- _Exercise objective_:
Copy each line below containing "agent".

- _Material for this task_:
▽

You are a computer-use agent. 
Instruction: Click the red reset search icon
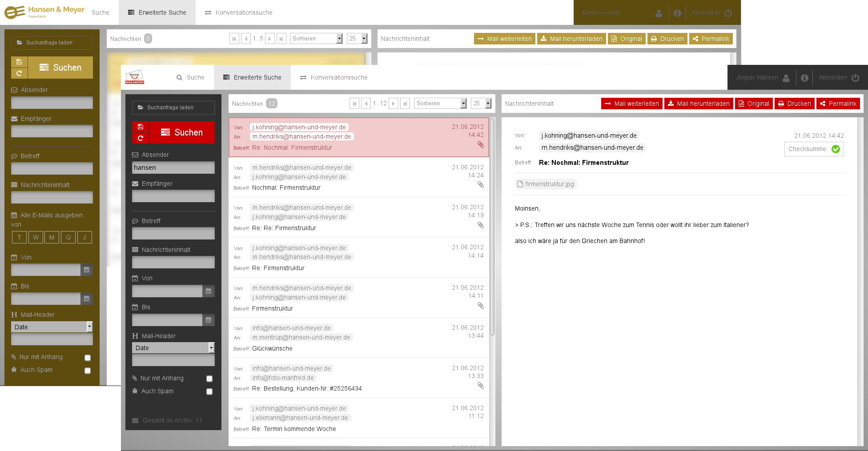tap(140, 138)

△
▽

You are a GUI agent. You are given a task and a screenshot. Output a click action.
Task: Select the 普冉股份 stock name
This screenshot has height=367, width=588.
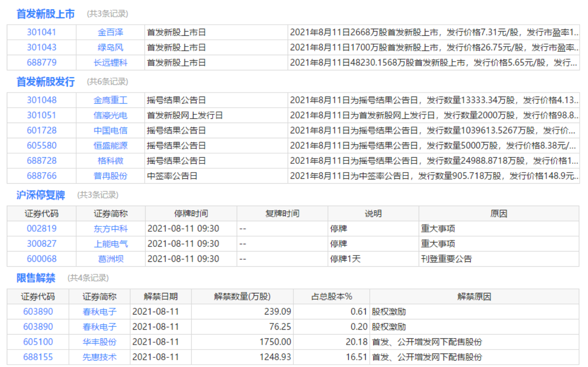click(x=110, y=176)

△
▽

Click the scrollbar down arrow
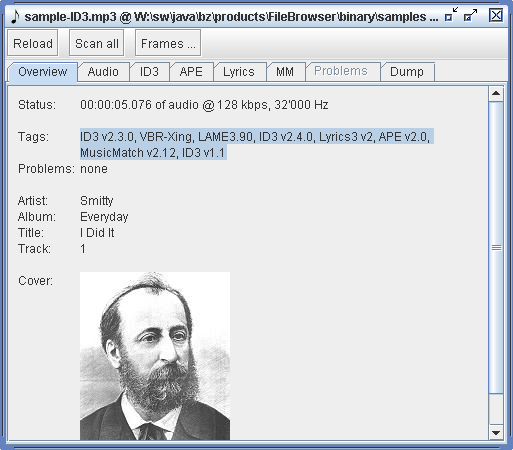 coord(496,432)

△

- _Answer box_:
You are a computer-use agent. 
You are a GUI agent. You are given a task and a screenshot. Output a click action.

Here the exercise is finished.